The same is not the case with intangible assets. Lending against such assets is a recent phenomenon and needs some research and development. In this article, we will learn more about lending against intangible assets.
Intangible assets are the predominant form of assets in the knowledge economy. Just have a look at some of the most valuable companies in the world today. The names that are likely to come to mind are Google, Microsoft, Facebook, Amazon and other such web based companies. Their valuation is upwards of hundreds of billions of dollars! Now, they certainly do not have the tangible assets to justify such valuations. Their offices and all the equipment also tend to be leased! In fact all the tangible assets of such companies amount to less than 10% of their valuation!
The world economy has undergone a change. We are no longer in the industrial era. Instead, we are in the knowledge economy. Herein knowledge assets are much more valuable than tangible assets. This is why the percentage of tangible assets in a company’s valuations have fallen down from 74% in the 1950’s to a mere 13% now.
Given that intangible assets dominate the balance sheets of modern corporations, any banks that lend to such corporations must also be well versed in lending out money to
As mentioned above, intangible assets are the biggest drivers of valuations in the modern world. Both mega corporations and startups have their valuation dependent on these assets. This makes it more important for the banks to create a framework which will allow them to lend against such assets.
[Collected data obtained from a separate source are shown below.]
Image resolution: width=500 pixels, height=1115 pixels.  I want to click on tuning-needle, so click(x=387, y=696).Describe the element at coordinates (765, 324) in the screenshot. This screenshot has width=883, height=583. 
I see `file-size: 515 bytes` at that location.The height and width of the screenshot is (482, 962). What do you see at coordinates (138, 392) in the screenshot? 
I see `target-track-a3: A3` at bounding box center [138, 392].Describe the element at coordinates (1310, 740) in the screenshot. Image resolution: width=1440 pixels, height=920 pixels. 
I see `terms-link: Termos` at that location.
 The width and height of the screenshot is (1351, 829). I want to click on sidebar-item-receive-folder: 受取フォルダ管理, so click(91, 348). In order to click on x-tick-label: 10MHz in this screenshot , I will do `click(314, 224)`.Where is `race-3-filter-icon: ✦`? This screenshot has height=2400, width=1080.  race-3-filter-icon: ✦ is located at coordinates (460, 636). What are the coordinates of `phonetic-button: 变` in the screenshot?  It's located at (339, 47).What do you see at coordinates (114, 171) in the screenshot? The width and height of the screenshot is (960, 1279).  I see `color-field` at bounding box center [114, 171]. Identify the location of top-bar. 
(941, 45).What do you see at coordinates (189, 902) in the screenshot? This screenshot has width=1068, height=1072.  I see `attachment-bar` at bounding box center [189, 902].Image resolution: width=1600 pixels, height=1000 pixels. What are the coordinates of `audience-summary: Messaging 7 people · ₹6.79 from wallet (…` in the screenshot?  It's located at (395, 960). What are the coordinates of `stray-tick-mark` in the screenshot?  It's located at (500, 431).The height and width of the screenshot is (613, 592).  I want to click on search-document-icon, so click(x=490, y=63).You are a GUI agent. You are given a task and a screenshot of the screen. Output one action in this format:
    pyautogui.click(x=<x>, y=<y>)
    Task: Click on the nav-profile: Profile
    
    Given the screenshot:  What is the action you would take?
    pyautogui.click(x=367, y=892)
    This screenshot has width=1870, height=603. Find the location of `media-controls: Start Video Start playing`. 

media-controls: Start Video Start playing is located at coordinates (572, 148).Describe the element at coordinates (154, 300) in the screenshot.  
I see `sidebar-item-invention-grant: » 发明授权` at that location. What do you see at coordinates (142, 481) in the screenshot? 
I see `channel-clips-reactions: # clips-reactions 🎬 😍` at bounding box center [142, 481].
At the present moment, all banking rules prohibit the use of such assets as collateral. They are considered to be worth only a fraction of their value when they are collateralized. Unless banks develop a way to loan money against these assets, they are going to lose business to venture capital funds and non banking financial corporations that are allowed to make such loans.
Intellectual assets of all types do not have the same value when it comes to bank lending. Some types of intellectual properties make better collateral than others.
Intangible assets do not have a liquid market. Hence the banks cannot easily recover their money even if they were to get possession of the said intangible asset. Selling this asset would be a huge hurdle. Brand valuations are often notional figures. They signify what the brand is worth to the company that has it now. It does not mean that it would be worth the same amount to another company! Selling intangible asset is a time consuming asset requiring the services of many experts. The business of banks is to lend money. They do not have the knowledge or the ability to liquidate such brands.
Therefore banks usually steer clear of lending against intangible assets. These loans are easy to make but difficult to recover.
One possible ways suggested by banks is to have a third party cover the risks of lending against intangible assets. The main problem is that intangible assets have fluctuating values. Therefore banks cannot lend against them.
If there were a third party that promised to compensate the bank with a fixed amount in the event of a default, banks would be willing to buy such a product. In return, the banks can offer the brand as collateral to this third party.
The third party will then sell the assets in the market. If they sell it for more than they brought it from the bank for, they make a profit, if not they make a loss!